N Korea launches warship after earlier failed attempt

- Advertisement -spot_imgspot_img
- Advertisement -spot_imgspot_img

North Korea has launched a warship two weeks after it was damaged during an earlier launch attempt, in an incident that drew harsh criticism from the country’s leader Kim Jong Un.

The 5,000-tonne destroyer, which was restored to balance earlier this week, was launched on Thursday and is now moored at a pier, state-run news agency KCNA said.

The ship is expected to be fully restored before a ruling party meeting sometime this month, KCNA added.

Kim, who witnessed the warship tipping over during the first launch attempt, criticised the incident as a “criminal act” that “severely damaged the [country’s] dignity and pride”.

It was the result of “absolute carelessness, irresponsibility and unscientific empiricism”, he said.

At least four officials including Ri Hyong-son, the deputy director of the ruling Workers’ Party’s Munitions Industry Department, have been arrested over the incident.

Mr Ri is part of the party’s Central Military Commission, which commands the Korean People’s Army and is responsible for developing and implementing North Korea’s military policies.

It is not clear what punishment the officials might face, but the authoritarian state has been known to sentence officials it finds guilty of wrongdoing to forced labour and even death.

The effort to right the ship was a manual process, according to researchers from 38 North, a website run by the US-Korea Institute at Johns Hopkins University in the US.

Satellite imagery shows workers on the quay pulling tethers and using barrage balloons to bring the vessel back to balance, they said, adding that some of the balloons appeared to still be attached to the vessel.

Some analysts saw Kim’s swift and severe response to the earlier failed launch as a signal that Pyongyang would continue to advance its military capabilities.

The regime is “deeply invested in the image of a rising military power” and the failure may harden their resolve to push that forward, says Jihoon Yu, a research fellow at the Korea Institute for Defense Analyses.

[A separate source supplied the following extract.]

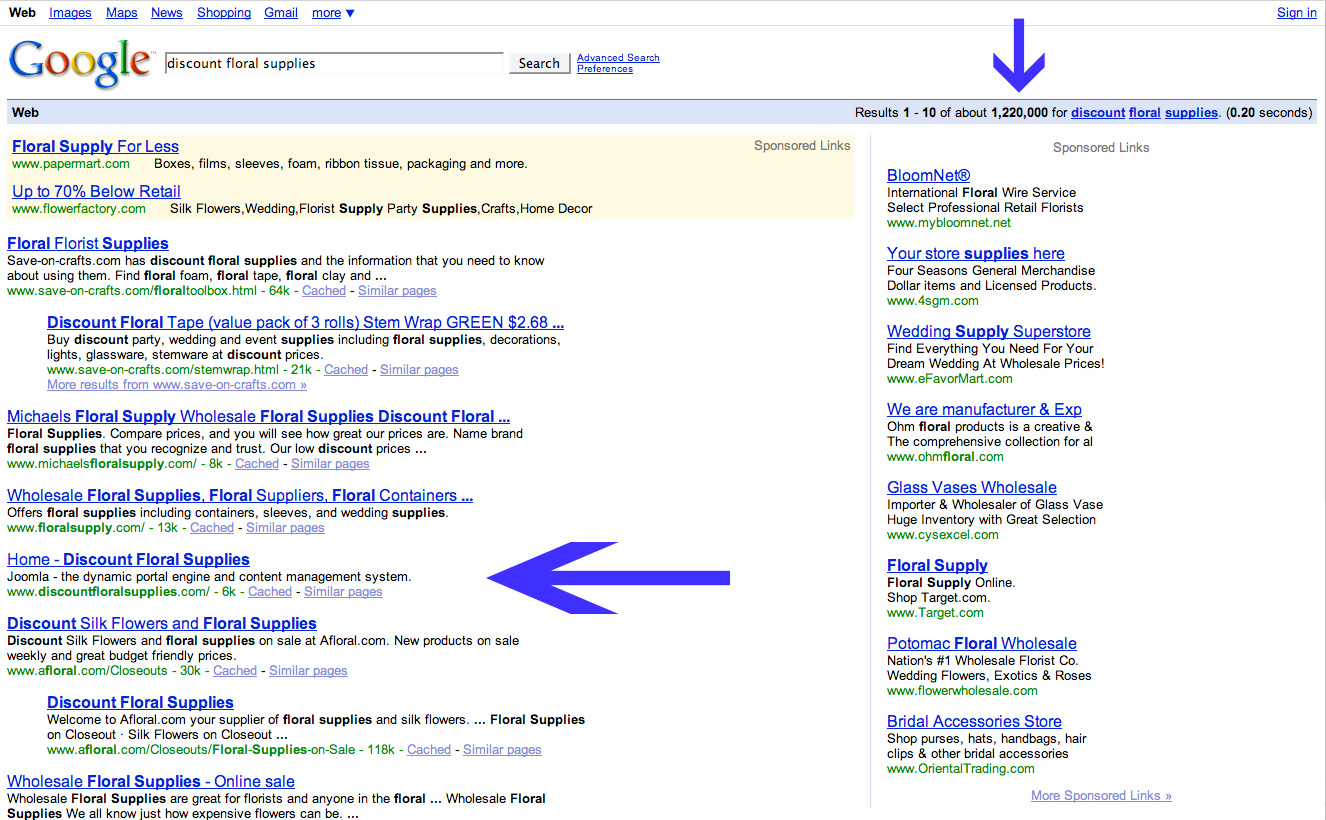Screen dimensions: 1326x820
Task: View Cached version of michaelsfloralsupply.com result
Action: pos(257,464)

Kim’s “unusually severe” response to the failure is aimed at protecting the leader’s image and reasserting his authority, he adds.

Michael Madden, a North Korea expert from the Stimson Center in Washington, sees Kim’s response as a sign of the “high priority” his regime is putting into developing warships.

Just weeks before the botched launch, Pyongyang had unveiled a similar warship in another part of the country.

Kim called that warship a “breakthrough” in modernising North Korea’s navy and said it would be deployed early next year.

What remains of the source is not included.